Fake CV chef Irvine given the chop
A British television chef has been axed by an American cable channel after it was discovered that his CV had been cooked up. Robert Irvine's show Dinner: Impossible was one of the Food Network's top-rated shows - not least because of its presenter's apparent royal connections. The 42-year-old from Wiltshire claimed to be a Knight Commander of the Royal Victorian Order. His CV boasted experience cooking for four US presidents including Bill Clinton and George Bush. He also claimed to have assisted on Charles and Diana's wedding cake and to have been given a castle by the Queen.
Yesterday, however, Irvine's channel bosses announced they would not be renewing his contract, saying they had discovered "embellishments and inaccuracies" in his resume. The British chef claims that the lies had slipped out because of social pressures. "When I first came down there and I met people with all this money, it was like trying to keep up with the Joneses," he told the St Petersburg Times in Florida on Sunday. "I was sitting in a bar one night and that came out."

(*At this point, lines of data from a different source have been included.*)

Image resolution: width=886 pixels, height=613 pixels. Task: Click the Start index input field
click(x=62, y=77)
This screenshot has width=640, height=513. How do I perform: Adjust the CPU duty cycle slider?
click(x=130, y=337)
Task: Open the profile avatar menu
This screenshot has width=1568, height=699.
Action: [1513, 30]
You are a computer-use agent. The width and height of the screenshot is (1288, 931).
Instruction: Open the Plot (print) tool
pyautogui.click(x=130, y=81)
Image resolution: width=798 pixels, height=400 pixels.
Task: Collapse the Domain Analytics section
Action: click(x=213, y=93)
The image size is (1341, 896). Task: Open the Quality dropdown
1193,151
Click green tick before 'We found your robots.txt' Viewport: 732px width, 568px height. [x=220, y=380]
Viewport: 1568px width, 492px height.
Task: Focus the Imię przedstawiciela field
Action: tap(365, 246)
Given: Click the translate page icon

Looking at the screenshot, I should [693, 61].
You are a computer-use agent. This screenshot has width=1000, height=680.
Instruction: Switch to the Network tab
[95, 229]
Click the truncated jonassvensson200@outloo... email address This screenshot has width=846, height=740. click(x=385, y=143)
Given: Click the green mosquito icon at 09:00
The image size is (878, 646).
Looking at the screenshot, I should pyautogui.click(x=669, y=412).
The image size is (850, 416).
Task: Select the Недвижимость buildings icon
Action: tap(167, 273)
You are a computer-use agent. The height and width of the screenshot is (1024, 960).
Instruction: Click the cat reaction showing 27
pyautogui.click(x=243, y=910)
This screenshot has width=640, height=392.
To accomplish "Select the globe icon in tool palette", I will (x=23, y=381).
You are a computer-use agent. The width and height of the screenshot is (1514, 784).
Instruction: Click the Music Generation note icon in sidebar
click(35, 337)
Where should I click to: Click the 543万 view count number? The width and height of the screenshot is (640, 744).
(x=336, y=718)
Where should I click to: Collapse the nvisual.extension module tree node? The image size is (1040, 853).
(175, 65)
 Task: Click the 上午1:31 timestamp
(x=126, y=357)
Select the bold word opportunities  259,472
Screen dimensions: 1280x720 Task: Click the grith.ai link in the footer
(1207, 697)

Many of the false claims are repeated in Irvine's cookbook-cum-autobiography Mission:Cook!. In it he writes of cooking as a guest chef for Ronald Reagan's birthday on the royal yacht Britannia and how he worked in Buckingham Palace and as part of Charles and Diana's travelling entourage during a decade-long stint as chef to the royal household. However, neither the White House nor Clarence House was prepared to validate those claims on Sunday.